Thursday 16 October 2008

On Mir and redemption.

So I was musing about something I said to elhermano/Dustiferous back in a comment on one of my earlier entries: about how Mir didn't want redemption.

Redemption is a tricky phrase to clarify. There are a number of concepts involved in treating your enemies sympathetically and giving to them rather than defeating them, and the associated changes that might occur in them, and I think "redemption" gets used as a catch-all; it's the word for "what happens to villains when you don't kill them", but that's not always it. Redemption implies saving someone from themselves, taking them out from under the weight of their own cruelties and giving them perspective.

I was saying that Mir didn't want redemption, and I think that that's not strictly true in that sense of redemption; I do think she wanted to be saved from her own cruelties.
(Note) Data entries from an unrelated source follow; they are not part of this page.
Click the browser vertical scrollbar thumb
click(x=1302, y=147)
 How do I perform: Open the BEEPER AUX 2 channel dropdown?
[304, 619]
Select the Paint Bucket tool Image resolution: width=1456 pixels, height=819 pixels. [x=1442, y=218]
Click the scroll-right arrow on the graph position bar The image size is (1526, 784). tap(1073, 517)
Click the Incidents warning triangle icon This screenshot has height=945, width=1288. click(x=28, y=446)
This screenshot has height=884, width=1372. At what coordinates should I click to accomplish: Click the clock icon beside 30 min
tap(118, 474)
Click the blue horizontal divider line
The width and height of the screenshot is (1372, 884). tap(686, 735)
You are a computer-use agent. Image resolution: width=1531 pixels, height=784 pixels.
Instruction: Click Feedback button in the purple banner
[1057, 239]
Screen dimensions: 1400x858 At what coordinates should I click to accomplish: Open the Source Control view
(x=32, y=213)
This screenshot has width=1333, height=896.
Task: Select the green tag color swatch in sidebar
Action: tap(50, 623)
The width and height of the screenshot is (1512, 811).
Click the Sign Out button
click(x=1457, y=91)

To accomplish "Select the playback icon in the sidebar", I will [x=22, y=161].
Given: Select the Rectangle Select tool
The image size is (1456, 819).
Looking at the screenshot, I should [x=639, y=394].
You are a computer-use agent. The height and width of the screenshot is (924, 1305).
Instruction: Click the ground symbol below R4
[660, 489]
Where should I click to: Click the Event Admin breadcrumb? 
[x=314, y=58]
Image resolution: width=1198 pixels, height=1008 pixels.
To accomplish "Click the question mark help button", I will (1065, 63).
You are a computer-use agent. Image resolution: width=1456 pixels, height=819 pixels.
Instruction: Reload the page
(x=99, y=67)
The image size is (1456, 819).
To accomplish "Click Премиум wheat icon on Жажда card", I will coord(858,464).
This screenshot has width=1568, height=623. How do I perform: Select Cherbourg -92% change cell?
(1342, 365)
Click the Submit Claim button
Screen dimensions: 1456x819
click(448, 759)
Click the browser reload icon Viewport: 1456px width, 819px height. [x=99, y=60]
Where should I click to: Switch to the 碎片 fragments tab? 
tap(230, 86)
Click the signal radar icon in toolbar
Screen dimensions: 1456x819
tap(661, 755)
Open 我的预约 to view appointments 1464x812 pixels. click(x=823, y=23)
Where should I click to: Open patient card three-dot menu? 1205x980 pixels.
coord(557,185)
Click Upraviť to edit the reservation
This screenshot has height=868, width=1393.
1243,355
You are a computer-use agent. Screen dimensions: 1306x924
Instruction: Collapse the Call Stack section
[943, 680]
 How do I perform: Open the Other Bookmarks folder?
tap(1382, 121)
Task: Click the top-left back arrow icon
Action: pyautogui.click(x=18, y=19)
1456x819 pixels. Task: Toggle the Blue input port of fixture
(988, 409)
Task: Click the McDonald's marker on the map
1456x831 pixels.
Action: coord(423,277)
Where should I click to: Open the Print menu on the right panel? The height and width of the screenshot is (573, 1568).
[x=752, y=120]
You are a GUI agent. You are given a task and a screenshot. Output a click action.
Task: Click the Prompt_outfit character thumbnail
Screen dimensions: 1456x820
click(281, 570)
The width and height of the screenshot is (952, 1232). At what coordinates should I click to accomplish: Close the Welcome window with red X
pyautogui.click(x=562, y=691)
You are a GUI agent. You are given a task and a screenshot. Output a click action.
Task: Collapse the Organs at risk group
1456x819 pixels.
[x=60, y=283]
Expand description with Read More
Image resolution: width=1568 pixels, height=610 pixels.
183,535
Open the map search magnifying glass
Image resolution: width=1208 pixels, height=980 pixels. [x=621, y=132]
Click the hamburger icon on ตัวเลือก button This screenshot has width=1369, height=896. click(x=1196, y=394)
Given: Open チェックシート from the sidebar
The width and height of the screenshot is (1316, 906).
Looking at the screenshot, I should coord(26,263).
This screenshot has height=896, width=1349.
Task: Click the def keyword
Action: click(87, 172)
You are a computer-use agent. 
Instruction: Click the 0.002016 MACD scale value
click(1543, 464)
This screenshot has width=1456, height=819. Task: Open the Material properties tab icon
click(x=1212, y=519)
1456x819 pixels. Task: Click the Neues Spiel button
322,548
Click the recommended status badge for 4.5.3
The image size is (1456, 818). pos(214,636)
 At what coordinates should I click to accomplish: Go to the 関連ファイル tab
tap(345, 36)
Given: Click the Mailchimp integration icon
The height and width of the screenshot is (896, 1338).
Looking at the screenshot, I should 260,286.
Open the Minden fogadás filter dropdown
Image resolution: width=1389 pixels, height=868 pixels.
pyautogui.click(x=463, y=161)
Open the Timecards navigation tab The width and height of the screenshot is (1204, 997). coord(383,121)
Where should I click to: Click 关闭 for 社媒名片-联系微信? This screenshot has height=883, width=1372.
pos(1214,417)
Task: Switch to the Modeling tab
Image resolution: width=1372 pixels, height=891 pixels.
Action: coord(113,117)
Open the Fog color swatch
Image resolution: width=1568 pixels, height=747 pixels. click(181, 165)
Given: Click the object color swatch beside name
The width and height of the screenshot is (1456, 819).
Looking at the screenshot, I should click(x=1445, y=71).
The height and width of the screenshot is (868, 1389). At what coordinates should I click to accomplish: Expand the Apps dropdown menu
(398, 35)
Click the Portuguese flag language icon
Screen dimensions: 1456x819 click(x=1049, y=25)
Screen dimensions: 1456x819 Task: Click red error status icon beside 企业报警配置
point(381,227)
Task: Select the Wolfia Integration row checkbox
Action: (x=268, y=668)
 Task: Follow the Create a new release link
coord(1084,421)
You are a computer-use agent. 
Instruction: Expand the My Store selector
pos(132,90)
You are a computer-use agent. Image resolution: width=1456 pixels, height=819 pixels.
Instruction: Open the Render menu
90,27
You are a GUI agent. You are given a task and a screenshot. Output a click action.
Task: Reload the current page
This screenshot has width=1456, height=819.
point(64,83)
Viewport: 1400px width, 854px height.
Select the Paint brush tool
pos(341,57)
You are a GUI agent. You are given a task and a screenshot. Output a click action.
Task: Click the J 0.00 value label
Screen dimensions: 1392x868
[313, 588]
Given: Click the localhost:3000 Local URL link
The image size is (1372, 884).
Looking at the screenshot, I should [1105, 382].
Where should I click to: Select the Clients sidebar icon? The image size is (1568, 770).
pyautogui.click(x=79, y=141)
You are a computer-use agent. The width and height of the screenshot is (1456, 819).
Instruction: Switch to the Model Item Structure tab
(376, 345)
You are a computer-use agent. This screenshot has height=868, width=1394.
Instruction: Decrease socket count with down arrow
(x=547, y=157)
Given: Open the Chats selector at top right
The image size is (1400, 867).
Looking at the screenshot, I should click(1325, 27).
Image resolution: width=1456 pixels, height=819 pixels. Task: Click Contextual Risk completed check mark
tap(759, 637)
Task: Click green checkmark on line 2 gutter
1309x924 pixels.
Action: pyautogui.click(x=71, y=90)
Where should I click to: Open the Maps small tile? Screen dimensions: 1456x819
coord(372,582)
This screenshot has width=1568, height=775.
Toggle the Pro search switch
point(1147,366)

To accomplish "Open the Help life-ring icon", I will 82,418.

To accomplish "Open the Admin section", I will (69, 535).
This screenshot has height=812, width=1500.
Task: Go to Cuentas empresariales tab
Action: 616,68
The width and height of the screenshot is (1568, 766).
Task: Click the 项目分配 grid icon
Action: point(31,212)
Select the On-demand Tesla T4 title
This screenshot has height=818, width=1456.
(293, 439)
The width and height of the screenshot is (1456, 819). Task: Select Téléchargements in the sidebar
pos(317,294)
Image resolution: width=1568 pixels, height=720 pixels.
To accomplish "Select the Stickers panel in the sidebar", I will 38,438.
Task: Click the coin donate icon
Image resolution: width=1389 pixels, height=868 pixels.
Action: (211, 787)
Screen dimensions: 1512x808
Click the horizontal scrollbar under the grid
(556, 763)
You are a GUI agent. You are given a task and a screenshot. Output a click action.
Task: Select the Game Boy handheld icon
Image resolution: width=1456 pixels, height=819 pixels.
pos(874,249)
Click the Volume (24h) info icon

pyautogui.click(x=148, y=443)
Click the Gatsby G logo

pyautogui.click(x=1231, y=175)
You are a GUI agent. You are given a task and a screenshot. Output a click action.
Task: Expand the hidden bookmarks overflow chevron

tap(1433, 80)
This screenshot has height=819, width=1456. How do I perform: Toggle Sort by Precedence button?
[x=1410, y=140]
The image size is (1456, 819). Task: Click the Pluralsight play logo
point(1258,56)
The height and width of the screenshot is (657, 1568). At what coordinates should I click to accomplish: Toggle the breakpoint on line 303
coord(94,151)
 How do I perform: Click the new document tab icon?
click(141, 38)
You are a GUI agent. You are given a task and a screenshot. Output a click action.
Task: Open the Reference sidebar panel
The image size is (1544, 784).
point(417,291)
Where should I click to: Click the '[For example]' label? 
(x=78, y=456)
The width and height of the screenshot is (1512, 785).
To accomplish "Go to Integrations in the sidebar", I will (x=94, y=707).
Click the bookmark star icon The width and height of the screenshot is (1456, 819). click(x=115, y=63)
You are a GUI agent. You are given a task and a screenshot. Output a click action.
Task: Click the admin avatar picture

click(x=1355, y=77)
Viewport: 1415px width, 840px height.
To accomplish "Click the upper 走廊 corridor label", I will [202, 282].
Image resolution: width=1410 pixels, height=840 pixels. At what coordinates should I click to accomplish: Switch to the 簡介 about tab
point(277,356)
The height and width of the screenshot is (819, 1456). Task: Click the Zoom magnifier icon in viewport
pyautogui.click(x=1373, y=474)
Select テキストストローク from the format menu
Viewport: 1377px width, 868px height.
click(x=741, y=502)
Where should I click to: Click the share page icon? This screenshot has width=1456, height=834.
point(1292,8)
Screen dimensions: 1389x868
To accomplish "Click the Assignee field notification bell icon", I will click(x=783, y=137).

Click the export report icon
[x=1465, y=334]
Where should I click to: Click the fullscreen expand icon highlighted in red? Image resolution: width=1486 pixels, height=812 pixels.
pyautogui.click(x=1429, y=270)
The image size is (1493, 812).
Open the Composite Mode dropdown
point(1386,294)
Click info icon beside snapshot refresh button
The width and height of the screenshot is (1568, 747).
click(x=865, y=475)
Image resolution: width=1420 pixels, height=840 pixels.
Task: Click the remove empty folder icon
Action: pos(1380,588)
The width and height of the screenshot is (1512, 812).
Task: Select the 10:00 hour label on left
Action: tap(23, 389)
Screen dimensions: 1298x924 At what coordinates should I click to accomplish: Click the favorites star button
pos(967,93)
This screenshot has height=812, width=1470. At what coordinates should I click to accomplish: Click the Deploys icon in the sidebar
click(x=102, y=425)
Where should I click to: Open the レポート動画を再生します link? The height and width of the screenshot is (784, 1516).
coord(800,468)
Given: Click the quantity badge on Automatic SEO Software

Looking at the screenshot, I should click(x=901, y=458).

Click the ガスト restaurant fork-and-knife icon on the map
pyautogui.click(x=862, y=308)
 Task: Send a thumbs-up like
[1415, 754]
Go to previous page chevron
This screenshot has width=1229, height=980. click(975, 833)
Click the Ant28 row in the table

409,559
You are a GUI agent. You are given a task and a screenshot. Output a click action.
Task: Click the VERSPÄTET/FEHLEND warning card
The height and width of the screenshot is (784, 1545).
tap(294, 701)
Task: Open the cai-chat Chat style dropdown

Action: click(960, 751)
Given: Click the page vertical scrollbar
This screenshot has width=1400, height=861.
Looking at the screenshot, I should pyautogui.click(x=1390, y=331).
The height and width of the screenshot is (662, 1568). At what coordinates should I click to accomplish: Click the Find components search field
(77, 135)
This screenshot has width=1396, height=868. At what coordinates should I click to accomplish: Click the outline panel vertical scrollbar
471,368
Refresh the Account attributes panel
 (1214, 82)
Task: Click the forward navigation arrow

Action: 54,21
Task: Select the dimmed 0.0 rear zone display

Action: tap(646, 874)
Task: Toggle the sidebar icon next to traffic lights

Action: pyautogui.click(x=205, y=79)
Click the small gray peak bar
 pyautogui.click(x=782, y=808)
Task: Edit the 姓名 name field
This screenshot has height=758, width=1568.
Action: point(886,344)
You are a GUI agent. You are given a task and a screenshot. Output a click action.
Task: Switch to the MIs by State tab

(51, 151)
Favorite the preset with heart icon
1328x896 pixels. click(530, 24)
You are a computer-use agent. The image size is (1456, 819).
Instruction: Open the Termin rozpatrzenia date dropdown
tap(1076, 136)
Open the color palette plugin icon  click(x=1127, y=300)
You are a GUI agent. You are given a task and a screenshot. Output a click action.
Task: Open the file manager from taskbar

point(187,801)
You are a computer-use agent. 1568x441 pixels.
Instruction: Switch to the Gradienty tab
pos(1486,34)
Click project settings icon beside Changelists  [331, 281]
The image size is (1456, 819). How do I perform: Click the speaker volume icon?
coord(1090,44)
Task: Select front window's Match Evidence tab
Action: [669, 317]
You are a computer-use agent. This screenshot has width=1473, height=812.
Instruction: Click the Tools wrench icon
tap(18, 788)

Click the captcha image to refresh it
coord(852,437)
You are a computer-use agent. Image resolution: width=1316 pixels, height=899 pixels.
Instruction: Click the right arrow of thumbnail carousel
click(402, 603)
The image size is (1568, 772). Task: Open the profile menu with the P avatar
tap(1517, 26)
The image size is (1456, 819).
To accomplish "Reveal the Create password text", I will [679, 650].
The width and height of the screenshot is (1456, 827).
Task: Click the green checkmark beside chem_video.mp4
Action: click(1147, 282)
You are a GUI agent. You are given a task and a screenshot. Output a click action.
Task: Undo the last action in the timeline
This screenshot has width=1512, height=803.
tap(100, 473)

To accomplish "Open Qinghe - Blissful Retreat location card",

But I think I had an impression of what redemption meant at the time that wasn't quite correct. I was sort of thinking of... a heavy-handed kind of redemption where someone goes up and goes "by the superior moral wisdom invested in me, I hereby declare that you were utterly wrong by some absolute standard, and now you'll turn into a contrite little bundle of tears and regret as I lift your sins from you". Which... sort of is what happened, but not quite; I think the word was implying to me at the time that she was a capital-V Villain who needed to be forced out of her normal personality and made to see the error of her ways, rather than someone who fundamentally could have seen them anyway and just had a layer of confusion laid on top of that.

Basically, I got the feeling that what Mir needed was not to be subjected to litanies about why she was bad in order to make her contrite, but to have the part of her that would have naturally contradicted those things shine through. "Redemption" implies that something fundamental about her needed to be altered; we say things like "this program/project/piece of art can be redeemed if we just add this and this to change it, to shift it from its original intent". Mir's heart was already good; she didn't need to be changed. She just needed to be realigned with her original intentions. She was right (she wanted a peaceful world), she was just doing the wrong thing, and telling her she needed to be redeemed would have only got her hackles up and made her defensive, because she knew she didn't want anything bad, she was just having a hard time seeing her way to it.